**Task goal**
All that is wanted is the exact lines from the first line of the data below through the line with "The image size is (314, 168).", both ends included, with pictures omitted.

Dataset entries:
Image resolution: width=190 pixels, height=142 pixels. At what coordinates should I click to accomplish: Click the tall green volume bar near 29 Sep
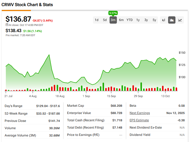tap(141, 87)
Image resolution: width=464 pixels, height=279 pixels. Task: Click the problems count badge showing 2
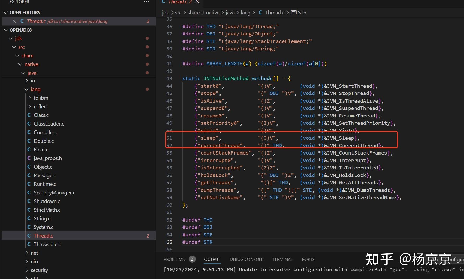[x=192, y=259]
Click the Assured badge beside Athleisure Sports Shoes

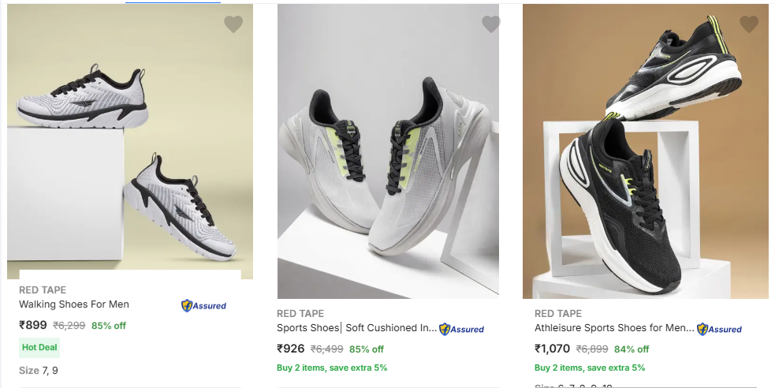coord(719,329)
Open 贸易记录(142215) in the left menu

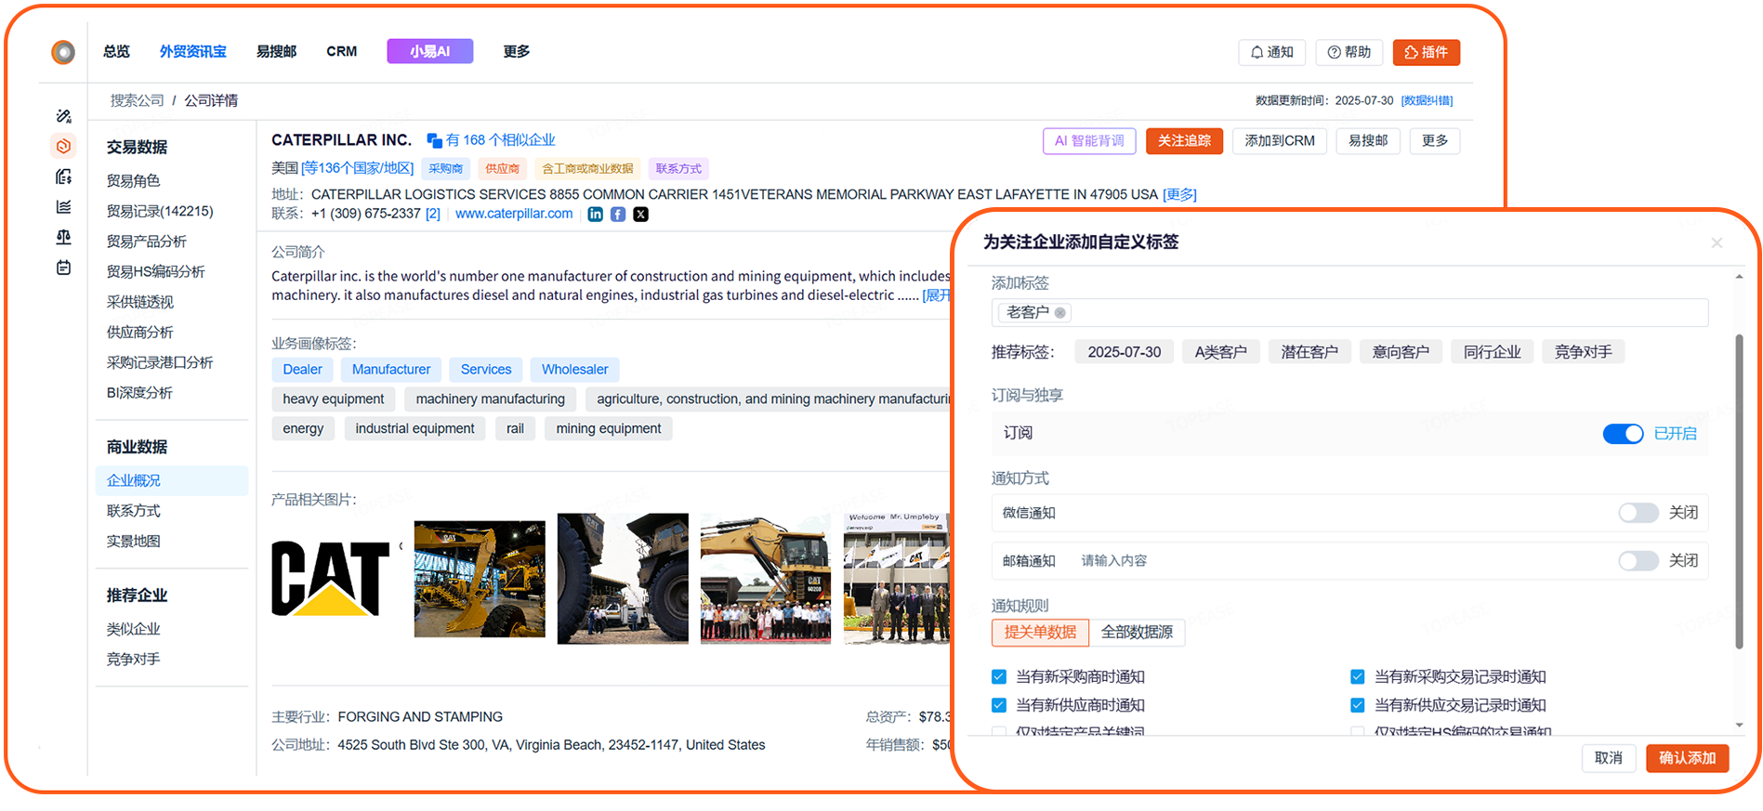point(160,212)
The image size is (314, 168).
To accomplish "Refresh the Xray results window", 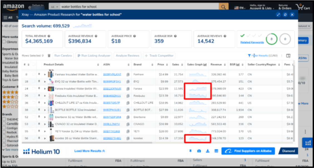I will point(285,15).
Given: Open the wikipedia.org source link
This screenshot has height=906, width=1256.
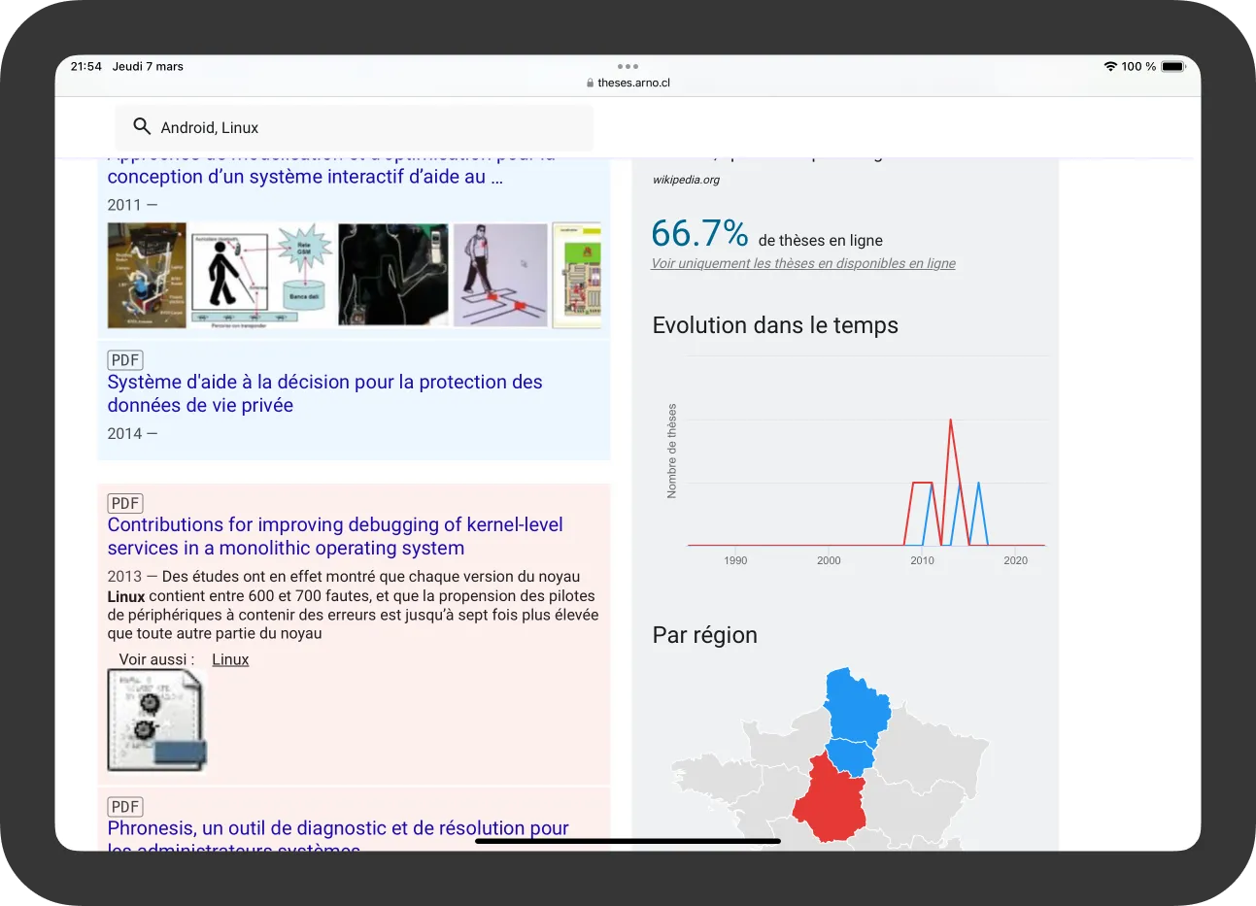Looking at the screenshot, I should coord(686,180).
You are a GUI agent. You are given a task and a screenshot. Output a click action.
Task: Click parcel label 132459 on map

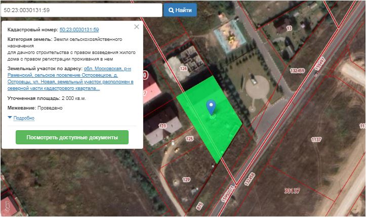click(296, 71)
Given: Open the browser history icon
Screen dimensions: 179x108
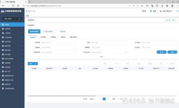Looking at the screenshot, I should (157, 6).
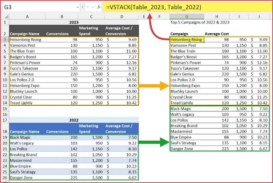Select column G header
The width and height of the screenshot is (273, 183).
(187, 16)
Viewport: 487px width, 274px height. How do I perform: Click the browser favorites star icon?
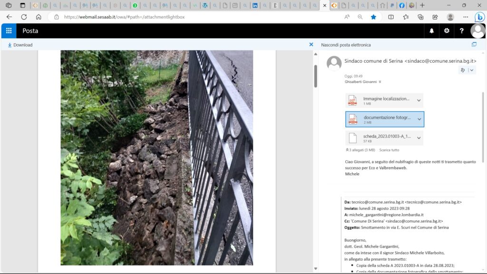pyautogui.click(x=373, y=17)
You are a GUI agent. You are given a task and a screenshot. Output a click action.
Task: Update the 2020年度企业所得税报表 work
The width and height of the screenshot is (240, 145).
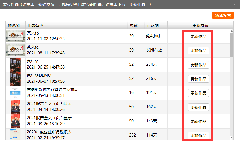(x=198, y=135)
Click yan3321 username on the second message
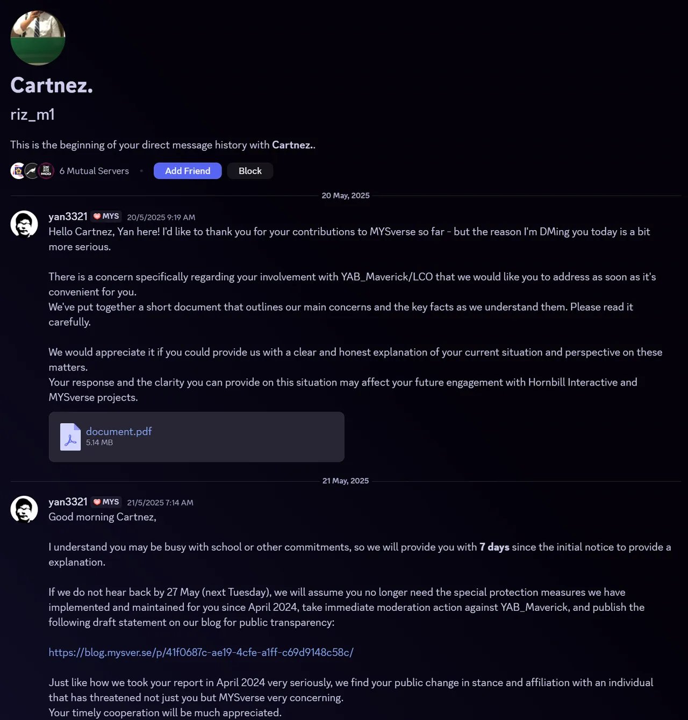Screen dimensions: 688x720 pyautogui.click(x=68, y=502)
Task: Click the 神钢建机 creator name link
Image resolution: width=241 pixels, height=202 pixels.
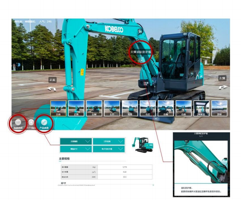Action: (x=30, y=22)
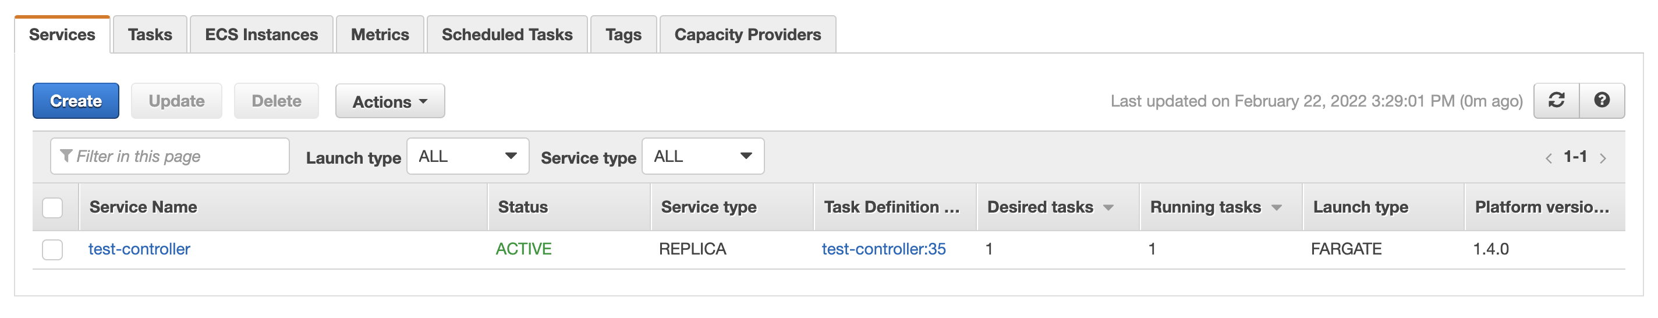
Task: Open the ECS Instances tab
Action: coord(261,34)
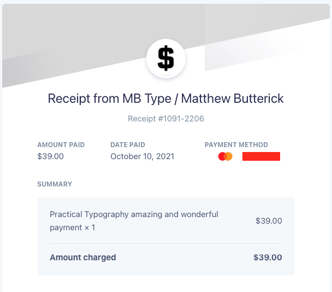Click the Practical Typography line item description
Image resolution: width=332 pixels, height=292 pixels.
134,221
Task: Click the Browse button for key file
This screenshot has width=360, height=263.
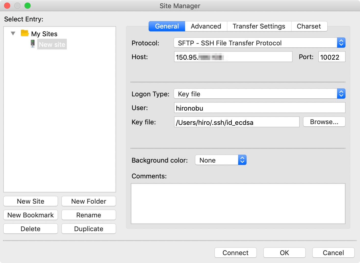Action: point(324,122)
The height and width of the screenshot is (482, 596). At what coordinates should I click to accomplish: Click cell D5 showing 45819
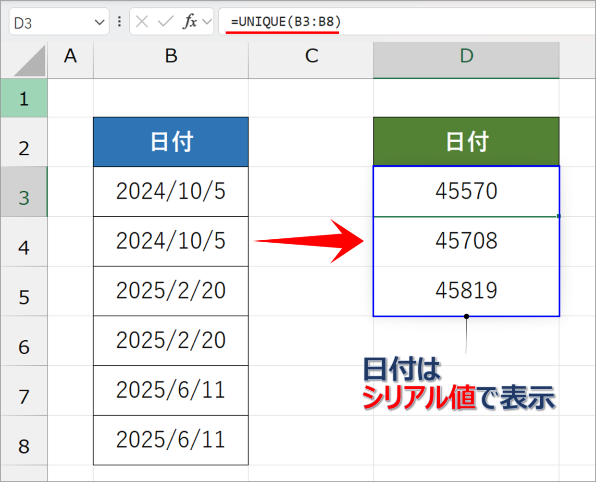point(466,290)
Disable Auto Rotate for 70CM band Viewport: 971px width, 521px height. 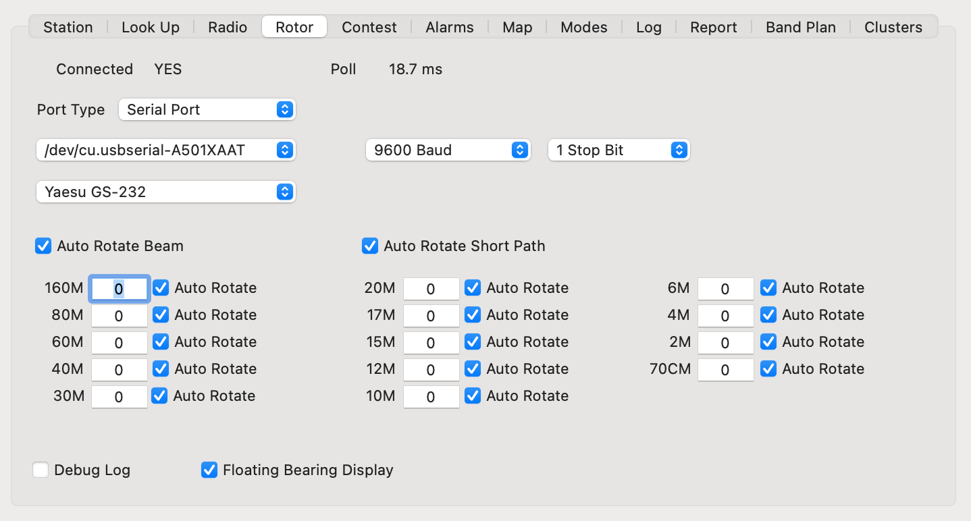click(x=768, y=369)
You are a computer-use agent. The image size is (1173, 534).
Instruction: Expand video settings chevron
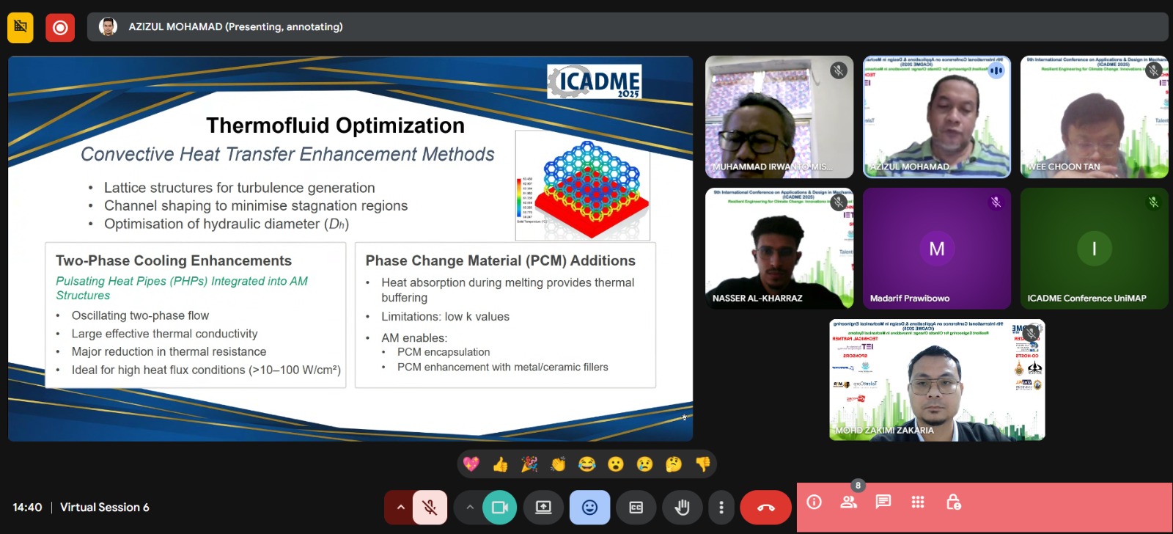[470, 508]
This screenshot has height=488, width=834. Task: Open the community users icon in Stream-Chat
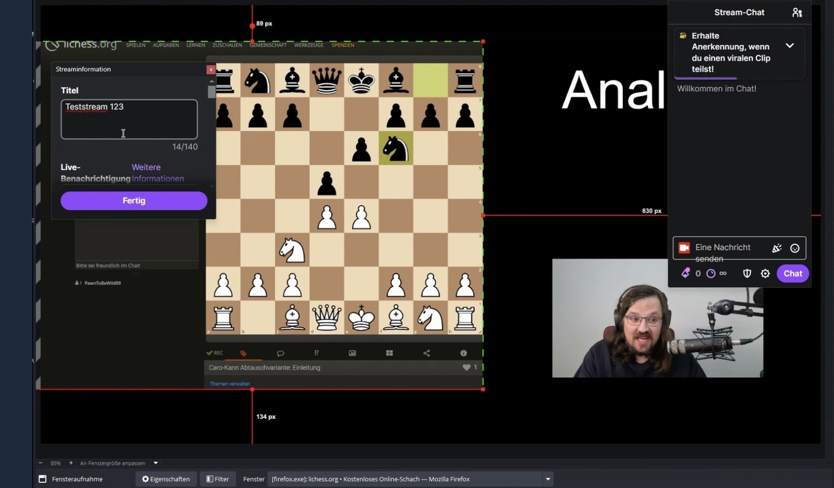pos(797,13)
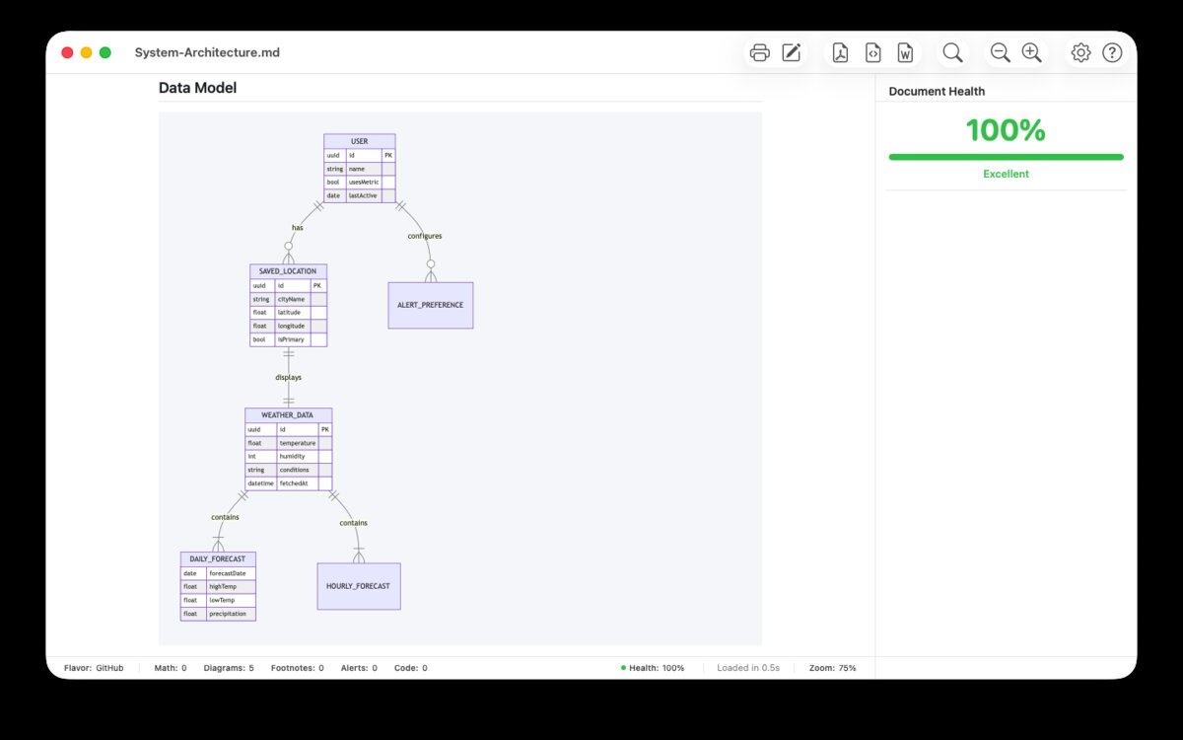This screenshot has height=740, width=1183.
Task: Export the document as HTML code
Action: point(872,52)
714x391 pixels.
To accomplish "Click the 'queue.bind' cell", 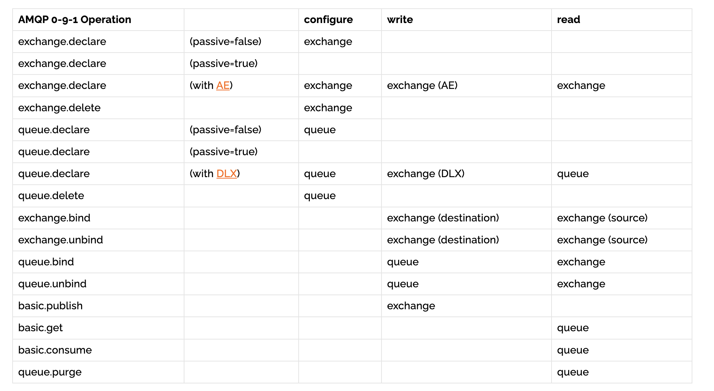I will 46,262.
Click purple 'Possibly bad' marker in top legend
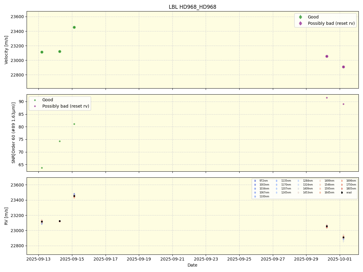 click(300, 24)
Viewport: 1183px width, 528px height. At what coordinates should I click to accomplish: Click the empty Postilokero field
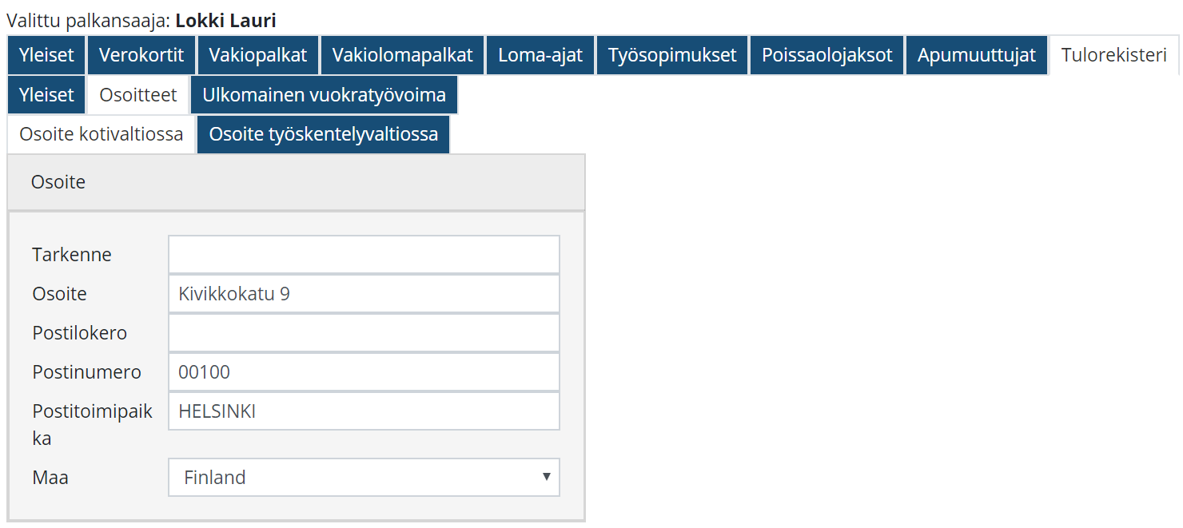coord(364,333)
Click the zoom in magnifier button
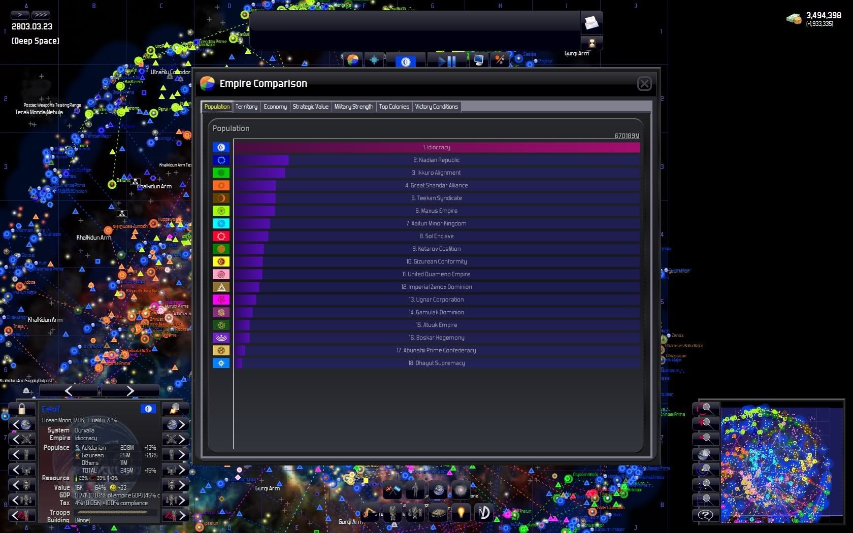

**Exercise solution**
Image resolution: width=190 pixels, height=142 pixels. At what coordinates should I click to accomplish: Click the tall green volume bar near 29 Sep
tap(141, 87)
Image resolution: width=464 pixels, height=279 pixels. Task: Click the problems count badge showing 2
[x=192, y=259]
Click the Assured badge beside Athleisure Sports Shoes

coord(719,329)
Open 贸易记录(142215) in the left menu

point(160,212)
The image size is (314, 168).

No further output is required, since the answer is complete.